他这一生算是完了,受制于那个家庭,让他干什么他就得干什么,尽干一些违心的事情。
“死的是两不相干的女人,又不是持盈,我不明白大哥你恼什么?”一个不识抬举的臭尼姑也只得大哥大动肝火。
“不相干的女人?袁慎九你不认识,且不说,傅丽则那是一般尼姑吗?那是持盈的母亲,你与她在宫中生活三年之久,我不信你没认出傅丽则,我不信你不知道她和持盈的关系,你少跟我装蒜。”

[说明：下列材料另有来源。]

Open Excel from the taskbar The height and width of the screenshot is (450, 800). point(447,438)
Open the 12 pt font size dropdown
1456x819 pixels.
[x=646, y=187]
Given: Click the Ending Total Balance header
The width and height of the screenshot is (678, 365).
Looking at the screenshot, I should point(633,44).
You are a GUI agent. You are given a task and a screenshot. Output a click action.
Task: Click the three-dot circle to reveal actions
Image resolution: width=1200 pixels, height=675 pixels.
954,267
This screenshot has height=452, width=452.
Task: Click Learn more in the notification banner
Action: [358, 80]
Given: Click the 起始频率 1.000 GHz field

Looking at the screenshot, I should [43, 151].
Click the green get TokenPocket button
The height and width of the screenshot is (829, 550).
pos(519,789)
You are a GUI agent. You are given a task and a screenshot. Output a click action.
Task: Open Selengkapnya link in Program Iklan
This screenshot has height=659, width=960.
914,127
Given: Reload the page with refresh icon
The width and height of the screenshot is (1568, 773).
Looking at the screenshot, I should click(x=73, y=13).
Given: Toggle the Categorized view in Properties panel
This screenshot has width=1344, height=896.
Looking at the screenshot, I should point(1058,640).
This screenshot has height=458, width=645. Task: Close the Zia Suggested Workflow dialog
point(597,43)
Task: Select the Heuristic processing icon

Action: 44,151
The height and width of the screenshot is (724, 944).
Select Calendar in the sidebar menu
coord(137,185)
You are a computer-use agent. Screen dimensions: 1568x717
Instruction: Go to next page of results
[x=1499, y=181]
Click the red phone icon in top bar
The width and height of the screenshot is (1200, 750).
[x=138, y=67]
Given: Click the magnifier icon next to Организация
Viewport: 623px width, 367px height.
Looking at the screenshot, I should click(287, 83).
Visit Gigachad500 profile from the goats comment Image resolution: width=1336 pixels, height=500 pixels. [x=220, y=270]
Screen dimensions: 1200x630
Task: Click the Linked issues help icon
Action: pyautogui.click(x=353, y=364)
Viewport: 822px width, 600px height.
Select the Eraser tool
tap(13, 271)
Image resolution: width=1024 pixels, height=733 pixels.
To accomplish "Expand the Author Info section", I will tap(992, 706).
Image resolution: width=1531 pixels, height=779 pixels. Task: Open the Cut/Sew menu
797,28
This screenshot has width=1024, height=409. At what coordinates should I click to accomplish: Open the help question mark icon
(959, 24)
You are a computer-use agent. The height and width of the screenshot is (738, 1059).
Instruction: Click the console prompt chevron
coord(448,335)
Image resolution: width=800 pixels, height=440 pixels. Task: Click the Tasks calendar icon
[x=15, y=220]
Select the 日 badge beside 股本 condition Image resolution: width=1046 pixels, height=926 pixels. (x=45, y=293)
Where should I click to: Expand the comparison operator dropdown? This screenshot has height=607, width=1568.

持盈死了母亲,裴家的仇,她都会记在他头上,能从封栖手上救人的,除了他,再无旁人,这点,持盈比谁都清楚。
他与她算是结了彻底梁子。
最可恨就是如意,如意只当死了一个袁慎九,日头照样从东边升起。
殊不知,她将天捅了一个大窟窿。
“袁慎九?她是谁,这名字好像打哪儿听过?”如意挖空心思的想。
裴玄度一声嗤笑,“你绝对想不到的,你就等着封淮剥你的皮,抽你的筋,惹怒他,与你有什么好处?”
“关封淮什么事?”
“我来告诉你,袁慎九是谁?”
“她是谁?”
“封淮帐下铁卫营,排行老九,讨虏将军袁慎九,就是她。”
“是她!”
“呵呵,还讨虏将军呢,吹牛将军吧,空见一剑从背后就捅了她!她连还手机会都没有,白玉令还不是乖乖到我手。”“你也说了贺楼空见是在背后得手,你可知,袁慎九为何无有招架之功?因为她在前往禅鱼庙之前,曾偷偷去了一趟医馆,我就跟在她身后,她都没发现我,我问过医馆的坐堂郎中,那郎中说刚刚那位夫人
是喜脉,已经有一个多月身孕了呢,实在不宜剧烈运动,而且,她的应变能力也会相应减弱,你只当你们捡了大便宜,你们杀了封淮的女人!”
袁慎九怀孕了?
封淮的孩子!
偏偏如意还死不悔改,嘴硬的很:“是我做的又怎样?那女人毁我一生,傅丽则的女儿抢我挚爱,划花她们的脸算轻的了,我本来是要将她们碎尸万段以泄我心头之愤的。”
“你们这对杀才,干出此等伤天害理的事情,闯出大祸,你还有脸说,你等着遭果报吧!”
裴玄度纵身,消失于月夜下。
隐在门边的贺楼空见额头冷汗层层,缓缓下滑至地上,他杀了袁慎九!
袁慎九不应该是个男人嘛!怎么会是女人?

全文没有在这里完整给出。